Büyük ablası Kamile daha çocukken annesini kaybettiğinden olacak, kendisi gibi öksüz kalan üç yaşındaki Saliha’ya kol kanat gererek bir nevi annelik yapıyordu. Tâ ki Cemile ve annesi Zahide’den sonra eve üçüncü hanım olarak giren Seher Sultan’a kadar… O, tüm kızlara annelik ediyordu.

Kız kardeşlere zamanla Dursun, Kadir, Ahmet, Mustafa ve Ö. Faruk adında beş erkek kardeş daha katıldı. Giderek kalabalıklaşan evden önce Kamile, ardından İsminur, en sonunda da Balkız, gelin olarak çıkmıştı…

Kızlar, en çok güz mevsimini seviyorlardı. Çünkü anne ve babaları kışlık zahire hazırlığı için Sulu’ya gidiyor, den ve bulgur kaynatıyor, unluk buğdaylarını da tamamlayıp öyle dönüyorlardı.

Saliha serpilmiş, evdeki kızların kıdemlisi olmuştu. Etrafındaki akranları: Amcakızları Nemide ile Saadet, küçük teyzesi Fatma, komşuları Felek Hanım’ın kızı Güllü, kız kardeşleri Yüksel, Songül ve Şükran…

Kızlar babalarının yokluğunda, birbirlerine “sıranın kimde olduğunu” soruyorlardı. Herkesin gözü bir anda Saliha’ya çevrilmişti. Kızların bakışları altında utangaç moda girip tebessüm etmesiyle birlikte, geceye yeni yakılmış bir kandil eklendi âdeta. Bembeyaz çehresi genişleyip ay parçasına döndü, yanakları al al oldu.
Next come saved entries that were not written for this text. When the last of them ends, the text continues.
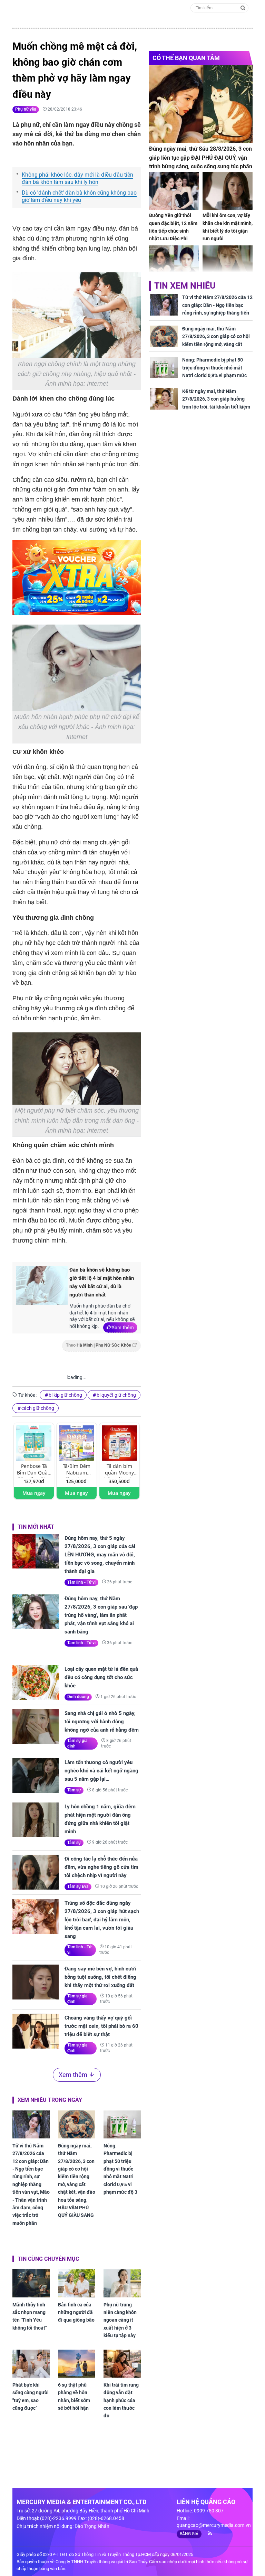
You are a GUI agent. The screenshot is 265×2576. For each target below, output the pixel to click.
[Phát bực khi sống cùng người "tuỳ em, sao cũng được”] (31, 2364)
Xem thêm (122, 1327)
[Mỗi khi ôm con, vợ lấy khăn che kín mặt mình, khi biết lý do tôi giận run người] (228, 191)
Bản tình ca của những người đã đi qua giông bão (76, 2312)
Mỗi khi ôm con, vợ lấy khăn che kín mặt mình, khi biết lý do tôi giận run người (228, 227)
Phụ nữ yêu (25, 109)
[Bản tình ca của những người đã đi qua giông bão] (76, 2283)
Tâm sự (74, 1790)
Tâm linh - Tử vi (81, 1582)
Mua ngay (34, 1493)
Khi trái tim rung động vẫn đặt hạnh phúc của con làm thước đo (121, 2400)
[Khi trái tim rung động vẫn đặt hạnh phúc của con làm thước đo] (122, 2364)
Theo (98, 1345)
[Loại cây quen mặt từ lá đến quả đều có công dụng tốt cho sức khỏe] (35, 1682)
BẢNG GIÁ (189, 2533)
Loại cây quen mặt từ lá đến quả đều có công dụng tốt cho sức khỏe (101, 1677)
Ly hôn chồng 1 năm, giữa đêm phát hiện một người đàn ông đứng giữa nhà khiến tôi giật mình (100, 1819)
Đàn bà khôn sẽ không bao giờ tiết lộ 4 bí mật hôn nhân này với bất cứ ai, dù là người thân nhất (101, 1282)
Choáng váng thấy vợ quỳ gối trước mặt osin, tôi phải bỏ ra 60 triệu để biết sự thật (101, 2026)
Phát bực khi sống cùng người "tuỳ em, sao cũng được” (30, 2396)
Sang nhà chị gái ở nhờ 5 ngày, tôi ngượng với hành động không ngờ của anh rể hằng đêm (102, 1721)
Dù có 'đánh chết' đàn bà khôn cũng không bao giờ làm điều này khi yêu (79, 196)
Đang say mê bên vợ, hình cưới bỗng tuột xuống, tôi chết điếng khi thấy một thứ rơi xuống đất (100, 1977)
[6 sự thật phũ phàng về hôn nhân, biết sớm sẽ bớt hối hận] (76, 2364)
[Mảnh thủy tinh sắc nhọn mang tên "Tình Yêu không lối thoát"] (31, 2283)
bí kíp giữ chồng (65, 1395)
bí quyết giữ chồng (116, 1395)
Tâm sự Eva (78, 1886)
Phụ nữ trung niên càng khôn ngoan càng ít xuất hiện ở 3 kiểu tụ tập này (120, 2320)
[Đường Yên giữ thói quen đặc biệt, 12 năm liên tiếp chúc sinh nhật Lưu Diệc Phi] (174, 191)
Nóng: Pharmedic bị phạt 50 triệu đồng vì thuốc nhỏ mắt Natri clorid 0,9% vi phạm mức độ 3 (120, 2169)
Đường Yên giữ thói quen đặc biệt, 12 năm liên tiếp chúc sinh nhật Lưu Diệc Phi (173, 227)
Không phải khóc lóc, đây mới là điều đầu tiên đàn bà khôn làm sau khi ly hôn (77, 178)
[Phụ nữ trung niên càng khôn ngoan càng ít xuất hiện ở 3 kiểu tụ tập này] (122, 2283)
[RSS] (207, 2533)
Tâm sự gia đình (77, 1743)
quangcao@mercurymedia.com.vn (214, 2525)
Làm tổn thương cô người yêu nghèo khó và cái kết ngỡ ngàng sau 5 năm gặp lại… (101, 1770)
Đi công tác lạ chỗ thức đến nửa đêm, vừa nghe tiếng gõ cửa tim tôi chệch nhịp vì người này (101, 1867)
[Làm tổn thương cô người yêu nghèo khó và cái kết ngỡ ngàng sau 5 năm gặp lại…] (35, 1775)
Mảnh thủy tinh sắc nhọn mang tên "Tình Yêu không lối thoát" (29, 2316)
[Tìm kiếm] (243, 7)
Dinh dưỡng (78, 1696)
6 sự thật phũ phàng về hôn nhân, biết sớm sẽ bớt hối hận (74, 2396)
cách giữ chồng (37, 1408)
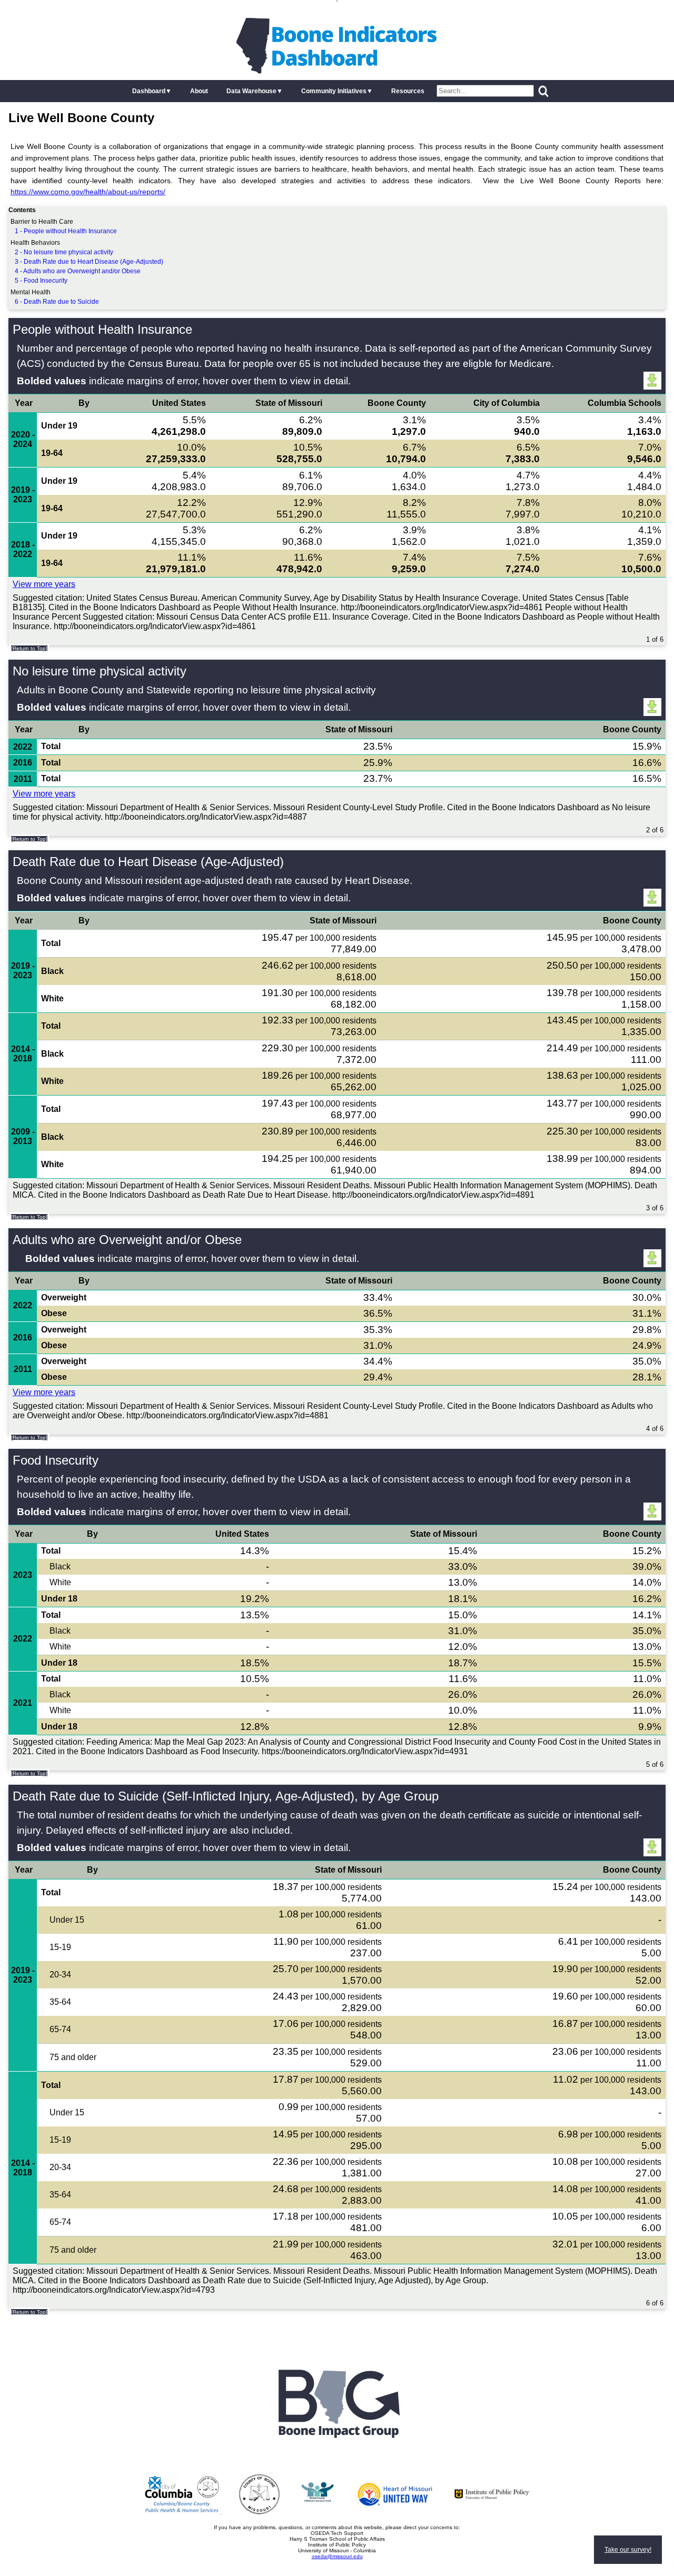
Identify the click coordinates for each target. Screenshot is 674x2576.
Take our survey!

Aradan birkaç gün geçmemişti ki Abidin Efendi ile Seher Sultan, Sulu’dan dönmüşlerdi. Onların döndüğü haberini alan Vahide Halası, taş dibeğin başında den dövmekte olan annesiyle babasının yanına sokuldu ve kendi aralarında kısık sesle konuşmaya başladılar. Saliha huylanmıştı ama işin rengi akşam sofrasında belirginleşecekti. Yeşil mercimekli, bol sadeyağlı bulgur pilavının üzerine serilen közde pişmiş balıklara son kez kaşık daldıran baba, kendi bağlarından toplanan siyah gileli Erciş üzümünü eline alarak sırtını duvara verir vermez şöyle dedi: “Kızım, bugün halan geldi!”

Annesinin kalbi, sözü nereye dayandıracağını hissetmiş olacak ki dışarı fırlayacakmış gibi atmaya başladı. Devam etti annesi: “Halan, seni komşuları Ahmet’e istiyor. Adam namuslu niyazlı… Sebze halinde de bakkalı varmış…”

Cevap vermedi. İstese de veremezdi zaten. Bilirdi ki, babası kendisine çok düşkün. “O münasip görürse, vardır bir hikmeti” anlamını taşıyordu suskunluğu. O günden sonra halasını sıklıkla görmeye başlamıştı. Her ne kadar istemese de Abidin Efendi, ablasına da “Hayır, olmaz!” diyemiyordu. Sonunda bir akşam, elçiler arasında çıkageldi halası. “Allah’ın emri, Peygamber’in kavliyle” diye başlayan sözü işittiğinde, eyvandaki ispirto ocağında kahve köpürtmekle meşguldü. Yanakları her zamankinden daha fazla kızarmıştı.

Nişanlıyken en nadide danteller, rengârenk boncuklar ve inciler, kız kardeşler aracılığıyla Saliha’ya ulaştırılıyor, dut ağacının altında saklanan enişteye “şükran” kabilinden bir bakış atması için gizliden gizliye ön balkona çıkartılıyordu.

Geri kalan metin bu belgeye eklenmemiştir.